WHAT YOU NEED TO DO ->
What lines of the data below hold the string "computer"? Copy each one.

Stored records:
■ ■ ■

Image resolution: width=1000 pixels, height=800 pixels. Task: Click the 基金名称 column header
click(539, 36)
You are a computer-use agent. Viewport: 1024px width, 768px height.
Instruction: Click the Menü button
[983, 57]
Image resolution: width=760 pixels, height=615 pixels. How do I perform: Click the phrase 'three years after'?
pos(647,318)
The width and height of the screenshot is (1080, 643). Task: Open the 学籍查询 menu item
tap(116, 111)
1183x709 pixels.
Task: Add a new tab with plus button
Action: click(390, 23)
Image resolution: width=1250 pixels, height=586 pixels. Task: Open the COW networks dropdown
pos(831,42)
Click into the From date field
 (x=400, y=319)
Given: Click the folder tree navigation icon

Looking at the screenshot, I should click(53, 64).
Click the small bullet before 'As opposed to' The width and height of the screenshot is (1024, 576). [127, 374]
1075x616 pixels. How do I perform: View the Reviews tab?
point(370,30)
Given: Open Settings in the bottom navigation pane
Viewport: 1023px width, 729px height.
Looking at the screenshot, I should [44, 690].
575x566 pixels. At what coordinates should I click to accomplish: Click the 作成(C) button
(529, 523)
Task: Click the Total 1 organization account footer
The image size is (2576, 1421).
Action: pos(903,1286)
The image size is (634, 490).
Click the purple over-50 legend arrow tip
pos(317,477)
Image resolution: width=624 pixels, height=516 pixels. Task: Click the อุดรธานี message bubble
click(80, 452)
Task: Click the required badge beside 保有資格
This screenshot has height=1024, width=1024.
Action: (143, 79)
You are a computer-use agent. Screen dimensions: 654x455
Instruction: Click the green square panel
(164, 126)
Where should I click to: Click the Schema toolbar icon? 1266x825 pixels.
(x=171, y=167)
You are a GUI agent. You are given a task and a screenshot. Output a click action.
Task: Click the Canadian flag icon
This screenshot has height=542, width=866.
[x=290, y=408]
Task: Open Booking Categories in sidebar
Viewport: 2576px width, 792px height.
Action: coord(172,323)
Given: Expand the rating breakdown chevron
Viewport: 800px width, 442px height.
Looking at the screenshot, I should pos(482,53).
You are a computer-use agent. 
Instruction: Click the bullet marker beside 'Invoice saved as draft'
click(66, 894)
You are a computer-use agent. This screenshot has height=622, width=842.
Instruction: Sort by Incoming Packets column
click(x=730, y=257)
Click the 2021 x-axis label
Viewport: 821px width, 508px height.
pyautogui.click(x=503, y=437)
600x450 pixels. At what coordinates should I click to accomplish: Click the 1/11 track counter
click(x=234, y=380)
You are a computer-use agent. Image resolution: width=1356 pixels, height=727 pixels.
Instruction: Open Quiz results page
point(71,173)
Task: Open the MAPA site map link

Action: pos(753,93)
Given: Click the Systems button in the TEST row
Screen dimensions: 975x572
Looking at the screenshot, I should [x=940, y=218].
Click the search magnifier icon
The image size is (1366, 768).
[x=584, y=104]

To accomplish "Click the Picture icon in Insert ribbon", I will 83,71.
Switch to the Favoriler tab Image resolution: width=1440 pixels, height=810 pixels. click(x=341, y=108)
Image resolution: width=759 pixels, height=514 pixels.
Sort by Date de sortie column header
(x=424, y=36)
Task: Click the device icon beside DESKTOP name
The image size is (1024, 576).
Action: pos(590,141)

■ ■ ■

REPLY TO THE EXERCISE ->
You are a computer-use agent. Viewport: 1024px width, 768px height.
You are a computer-use agent. Screen dimensions: 654x455
You are a computer-use agent. 
You are a computer-use agent. This screenshot has height=622, width=842.
You are a computer-use agent. Image resolution: width=1356 pixels, height=727 pixels.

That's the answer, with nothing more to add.